# Your goal
Provide the count of lines below that include the word "color", without any accompanying remarks.

# Data
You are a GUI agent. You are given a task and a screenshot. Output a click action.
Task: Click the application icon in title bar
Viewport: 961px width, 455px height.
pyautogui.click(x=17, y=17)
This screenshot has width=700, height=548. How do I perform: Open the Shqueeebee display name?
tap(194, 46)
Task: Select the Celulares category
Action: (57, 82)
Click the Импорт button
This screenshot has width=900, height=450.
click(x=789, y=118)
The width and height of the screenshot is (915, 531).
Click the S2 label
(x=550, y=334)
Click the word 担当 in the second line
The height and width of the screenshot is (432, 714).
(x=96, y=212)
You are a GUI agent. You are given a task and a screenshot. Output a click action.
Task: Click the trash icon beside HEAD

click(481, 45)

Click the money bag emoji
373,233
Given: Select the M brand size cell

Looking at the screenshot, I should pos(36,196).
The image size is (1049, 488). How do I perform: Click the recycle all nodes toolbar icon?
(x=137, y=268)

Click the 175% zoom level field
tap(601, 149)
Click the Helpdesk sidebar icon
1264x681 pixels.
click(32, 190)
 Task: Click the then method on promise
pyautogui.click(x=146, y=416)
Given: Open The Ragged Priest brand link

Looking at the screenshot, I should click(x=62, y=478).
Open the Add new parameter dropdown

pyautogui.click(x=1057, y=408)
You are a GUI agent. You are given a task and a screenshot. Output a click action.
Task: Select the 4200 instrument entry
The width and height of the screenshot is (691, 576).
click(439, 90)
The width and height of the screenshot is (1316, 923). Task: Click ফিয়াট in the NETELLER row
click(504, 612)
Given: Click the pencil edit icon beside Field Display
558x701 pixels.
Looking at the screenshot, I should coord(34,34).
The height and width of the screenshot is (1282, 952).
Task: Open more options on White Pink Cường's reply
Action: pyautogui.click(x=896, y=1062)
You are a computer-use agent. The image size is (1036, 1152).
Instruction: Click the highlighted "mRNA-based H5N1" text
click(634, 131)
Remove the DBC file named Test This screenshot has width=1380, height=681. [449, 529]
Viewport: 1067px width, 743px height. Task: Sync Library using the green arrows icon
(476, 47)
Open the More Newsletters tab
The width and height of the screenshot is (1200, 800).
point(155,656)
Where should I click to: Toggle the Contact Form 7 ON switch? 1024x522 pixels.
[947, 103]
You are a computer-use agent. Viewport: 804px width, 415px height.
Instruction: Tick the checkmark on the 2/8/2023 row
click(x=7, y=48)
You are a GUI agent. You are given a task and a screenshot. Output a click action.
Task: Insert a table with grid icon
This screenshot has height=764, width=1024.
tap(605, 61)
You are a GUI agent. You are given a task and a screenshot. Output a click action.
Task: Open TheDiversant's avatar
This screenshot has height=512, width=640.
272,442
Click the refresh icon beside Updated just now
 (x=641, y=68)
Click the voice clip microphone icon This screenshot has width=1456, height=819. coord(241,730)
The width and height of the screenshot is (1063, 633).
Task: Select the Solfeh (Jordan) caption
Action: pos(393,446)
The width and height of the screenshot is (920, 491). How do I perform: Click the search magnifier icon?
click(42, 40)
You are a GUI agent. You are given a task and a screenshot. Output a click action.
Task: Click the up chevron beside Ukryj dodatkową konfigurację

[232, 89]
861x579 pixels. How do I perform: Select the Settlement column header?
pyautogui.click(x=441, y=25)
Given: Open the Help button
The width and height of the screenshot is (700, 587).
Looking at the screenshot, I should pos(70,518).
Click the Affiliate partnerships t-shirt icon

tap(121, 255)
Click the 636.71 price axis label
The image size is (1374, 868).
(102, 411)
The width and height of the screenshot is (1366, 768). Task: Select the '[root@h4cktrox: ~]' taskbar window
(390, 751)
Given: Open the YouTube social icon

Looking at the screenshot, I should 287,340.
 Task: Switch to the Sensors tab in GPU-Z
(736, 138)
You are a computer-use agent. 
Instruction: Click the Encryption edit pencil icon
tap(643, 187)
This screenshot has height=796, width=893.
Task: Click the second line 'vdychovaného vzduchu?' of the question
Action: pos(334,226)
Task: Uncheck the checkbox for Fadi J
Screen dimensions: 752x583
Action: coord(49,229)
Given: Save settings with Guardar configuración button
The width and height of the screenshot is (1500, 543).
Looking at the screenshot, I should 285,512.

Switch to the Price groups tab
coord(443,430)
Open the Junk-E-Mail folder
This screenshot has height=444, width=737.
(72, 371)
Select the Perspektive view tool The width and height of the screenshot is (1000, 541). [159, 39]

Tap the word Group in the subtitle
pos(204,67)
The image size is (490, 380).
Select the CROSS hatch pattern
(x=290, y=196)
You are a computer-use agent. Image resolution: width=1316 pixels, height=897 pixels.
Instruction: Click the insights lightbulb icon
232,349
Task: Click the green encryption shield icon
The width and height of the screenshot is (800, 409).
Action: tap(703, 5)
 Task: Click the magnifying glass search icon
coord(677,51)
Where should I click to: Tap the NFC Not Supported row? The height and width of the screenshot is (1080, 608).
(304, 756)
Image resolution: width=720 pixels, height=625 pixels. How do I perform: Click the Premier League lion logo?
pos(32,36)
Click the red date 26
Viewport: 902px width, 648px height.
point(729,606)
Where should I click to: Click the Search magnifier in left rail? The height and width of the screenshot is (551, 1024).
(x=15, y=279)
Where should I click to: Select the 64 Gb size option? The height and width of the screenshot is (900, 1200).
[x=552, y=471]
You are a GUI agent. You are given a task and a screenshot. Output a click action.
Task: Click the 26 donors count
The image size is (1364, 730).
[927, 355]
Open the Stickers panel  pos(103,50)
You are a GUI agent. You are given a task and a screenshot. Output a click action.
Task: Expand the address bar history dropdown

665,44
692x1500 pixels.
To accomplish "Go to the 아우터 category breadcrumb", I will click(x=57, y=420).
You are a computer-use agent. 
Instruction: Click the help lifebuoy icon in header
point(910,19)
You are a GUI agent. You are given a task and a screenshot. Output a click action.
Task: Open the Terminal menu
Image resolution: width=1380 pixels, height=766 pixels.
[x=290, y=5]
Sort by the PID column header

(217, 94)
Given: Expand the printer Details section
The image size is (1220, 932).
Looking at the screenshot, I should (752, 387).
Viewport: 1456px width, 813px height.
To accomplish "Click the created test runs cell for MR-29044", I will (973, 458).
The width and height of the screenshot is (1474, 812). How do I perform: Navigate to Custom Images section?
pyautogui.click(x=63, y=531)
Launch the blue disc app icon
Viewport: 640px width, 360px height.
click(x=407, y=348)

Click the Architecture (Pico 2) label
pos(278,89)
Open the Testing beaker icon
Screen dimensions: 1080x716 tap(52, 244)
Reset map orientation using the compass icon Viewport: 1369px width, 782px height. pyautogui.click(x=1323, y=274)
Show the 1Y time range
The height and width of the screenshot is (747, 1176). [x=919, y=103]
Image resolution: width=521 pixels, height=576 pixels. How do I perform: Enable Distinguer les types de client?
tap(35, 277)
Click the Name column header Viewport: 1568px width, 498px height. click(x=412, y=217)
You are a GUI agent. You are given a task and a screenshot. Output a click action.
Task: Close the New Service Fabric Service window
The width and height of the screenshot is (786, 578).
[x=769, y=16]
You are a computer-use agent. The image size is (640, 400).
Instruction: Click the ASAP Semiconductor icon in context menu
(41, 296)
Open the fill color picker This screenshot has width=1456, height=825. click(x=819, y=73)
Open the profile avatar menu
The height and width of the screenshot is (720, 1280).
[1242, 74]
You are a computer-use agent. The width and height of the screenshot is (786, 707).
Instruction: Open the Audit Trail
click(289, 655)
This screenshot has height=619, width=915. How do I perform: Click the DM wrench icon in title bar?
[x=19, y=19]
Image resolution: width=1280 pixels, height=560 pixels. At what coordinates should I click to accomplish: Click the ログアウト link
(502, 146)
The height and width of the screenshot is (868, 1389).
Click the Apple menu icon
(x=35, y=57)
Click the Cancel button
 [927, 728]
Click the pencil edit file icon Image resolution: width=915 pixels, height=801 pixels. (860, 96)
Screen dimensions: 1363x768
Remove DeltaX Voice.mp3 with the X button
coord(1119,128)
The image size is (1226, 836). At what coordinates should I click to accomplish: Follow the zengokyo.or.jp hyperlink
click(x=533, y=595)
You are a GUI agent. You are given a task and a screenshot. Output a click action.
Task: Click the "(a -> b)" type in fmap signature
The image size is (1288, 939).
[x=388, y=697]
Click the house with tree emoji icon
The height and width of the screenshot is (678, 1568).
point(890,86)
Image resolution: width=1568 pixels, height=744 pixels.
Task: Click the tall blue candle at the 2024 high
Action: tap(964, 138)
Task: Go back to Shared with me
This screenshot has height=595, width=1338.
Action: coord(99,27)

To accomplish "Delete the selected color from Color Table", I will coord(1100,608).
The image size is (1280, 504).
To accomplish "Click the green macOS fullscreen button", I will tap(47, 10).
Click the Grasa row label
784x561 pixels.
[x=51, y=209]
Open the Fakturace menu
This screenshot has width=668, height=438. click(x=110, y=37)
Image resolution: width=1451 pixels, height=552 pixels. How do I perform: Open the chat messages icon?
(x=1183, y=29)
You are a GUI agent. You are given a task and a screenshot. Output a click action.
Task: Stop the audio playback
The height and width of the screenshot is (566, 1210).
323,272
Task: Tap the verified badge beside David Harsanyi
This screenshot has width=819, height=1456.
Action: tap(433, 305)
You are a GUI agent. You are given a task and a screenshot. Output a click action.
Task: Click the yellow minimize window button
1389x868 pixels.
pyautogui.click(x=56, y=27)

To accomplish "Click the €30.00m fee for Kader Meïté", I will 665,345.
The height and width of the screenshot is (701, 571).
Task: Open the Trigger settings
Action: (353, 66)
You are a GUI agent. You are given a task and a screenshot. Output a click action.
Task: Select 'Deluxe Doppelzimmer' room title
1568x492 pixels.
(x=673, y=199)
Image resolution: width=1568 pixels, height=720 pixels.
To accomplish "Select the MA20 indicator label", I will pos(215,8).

# The completed task
2